KRUS sporadycznie sprawdza, czy ubezpieczeni prowadzą działalność rolniczą - poinformowała Najwyższa Izba Kontroli. Zaznaczyła jednocześnie, że raport Izby potwierdził, że taką sytuację mogą wykorzystywać osoby, które chcą płacić mniejsze składki emerytalno-rentowe.
NIK w swoim raporcie "Funkcjonowanie systemu rolniczego ubezpieczenia emerytalno-rentowego" zaznaczyła, że w Polsce około 1,5 mln osób korzysta z ubezpieczenia w Kasie Rolniczego Ubezpieczenia Społecznego (KRUS). Zaś składki emerytalno-rentowe opłacane przez rolników są znacznie niższe od tych, jakie płacą przedsiębiorcy, a także pracownicy zatrudnieni poza rolnictwem.
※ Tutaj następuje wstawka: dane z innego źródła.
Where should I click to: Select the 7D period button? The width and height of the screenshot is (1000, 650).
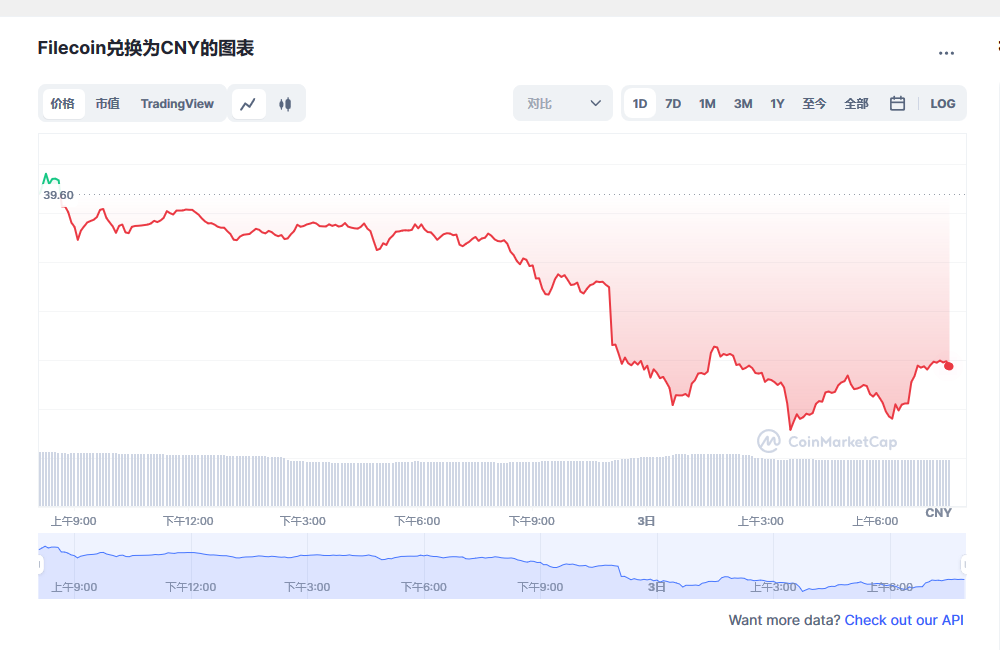point(672,103)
W raporcie podkreślono, że choć stwierdzono szereg nieprawidłowości, to jednak ich skala była niewielka wobec około 1,5 mln ubezpieczonych. "KRUS nie korzysta ze stałej wymiany informacji z instytucjami państwowymi (m.in. z ARiMR, ZUS czy też NFZ), choć mógłby dzięki temu skuteczniej weryfikować, czy poszczególne osoby mają prawo do ubezpieczenia w Kasie. Tymczasem w trakcie kontroli inspektorzy NIK uzyskali dane z Agencji Restrukturyzacji i Modernizacji Rolnictwa, które pozwoliły ujawnić osoby nieprowadzące działalności rolniczej, a co za tym idzie nieposiadające prawa do ubezpieczenia w KRUS. Dotyczyło to 67 z 238 losowo zweryfikowanych osób" - podano w komunikacie. Jak poinformowała Izba, kontrolerzy stwierdzili także, że w przypadku poszczególnych osób do NFZ wpływały składki zdrowotne jednocześnie z ZUS i KRUS.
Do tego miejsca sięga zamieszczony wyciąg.